Introduction
China’s aggressive pursuit of legacy chip production has raised alarm among U.S. and European officials, who fear the country’s growing influence in the global economy. Legacy chips, despite being older-generation semiconductors, remain critical components in various industries, including smartphones, electric vehicles, and military hardware. As President Joe Biden implemented controls on China’s access to advanced chips used in AI and military applications, China responded by investing heavily in legacy chip factories, sparking concerns about potential leverage and influence. The U.S. and Europe are now considering strategies to contain China’s expansion in this market to safeguard economic and national security interests.
China’s Focus on Legacy Chips
Beijing’s decision to invest billions in factories producing legacy chips has raised fresh fears about China’s influence and market dominance. These chips, manufactured with 28-nm equipment or above, are still vital for multiple sectors worldwide. The concern is that Chinese companies might flood global markets with these legacy chips, undermining foreign competitors and creating dependencies on China for essential technology components.
The Economic and Security Implications
European and U.S. officials are increasingly worried about the economic and security implications of China’s dominance in the legacy chip market. They fear that Chinese firms might resort to nonmarket behaviors, similar to what happened in the solar industry, which could have severe repercussions for Western companies. Relying on China for critical tech components, especially in defense equipment, may pose significant national security risks.
Read more: China’s Bold Move Shakes Up Microchip Industry
Supply Chain Disruptions During the Pandemic
The Covid-19 pandemic underscored the importance of legacy chips, as supply shocks caused disruptions for companies like Apple and car manufacturers. The shortage of these chips resulted in substantial financial losses for businesses across different industries. Legacy chips, such as power management circuits, are integral to the functioning of smartphones, electric vehicles, and military gear like missiles and radar.
Efforts to Decrease Reliance on Asia
The U.S. and Europe have taken steps to bolster domestic chip production and reduce reliance on Asian markets. Initiatives like the Biden administration’s $52 billion CHIPS and Science Act aim to support local chip factories. However, concerns arise about the reluctance of domestic producers to invest in facilities that would compete with heavily subsidized Chinese plants.
Impact of U.S. Rules on China’s Chipmaking Capabilities
Although U.S. rules implemented in 2020 slowed down China’s development of advanced chipmaking capabilities, they did not significantly affect China’s use of techniques older than 14-nanometers. As a result, Chinese firms have been building new plants faster than anywhere else globally, with forecasts predicting the construction of 26 fabs using 200-millimeter and 300-mm wafers by 2026.

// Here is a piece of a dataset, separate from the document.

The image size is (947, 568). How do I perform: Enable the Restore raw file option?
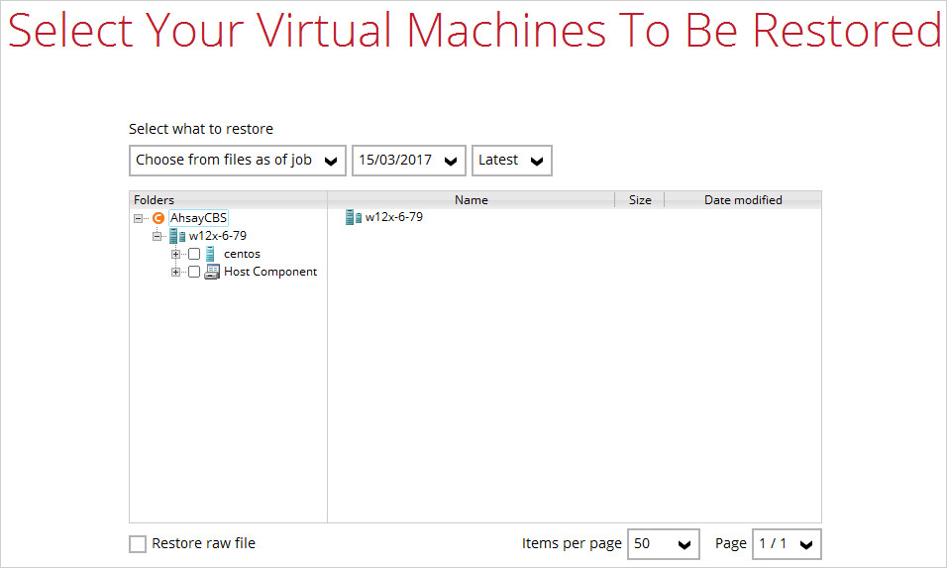138,544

China’s Continued Supply to the West
Despite rising tensions between the U.S. and China, heavy investments by Chinese companies have allowed them to maintain their supply to the West. Semiconductor Manufacturing International Corp., China’s leading chipmaker, managed to secure about 20% of last year’s sales from U.S.-based clients, including Qualcomm Inc., even after being blacklisted by the U.S. government.
Conclusion
The accelerated push by China into the production of legacy chips has sparked concerns among U.S. and European officials about the country’s potential influence and leverage. To safeguard economic interests and national security, these nations are considering new strategies to contain China’s expansion in the legacy chip market. As the global economy becomes increasingly reliant on such critical technology components, the issue requires careful consideration and cooperation between nations and companies alike.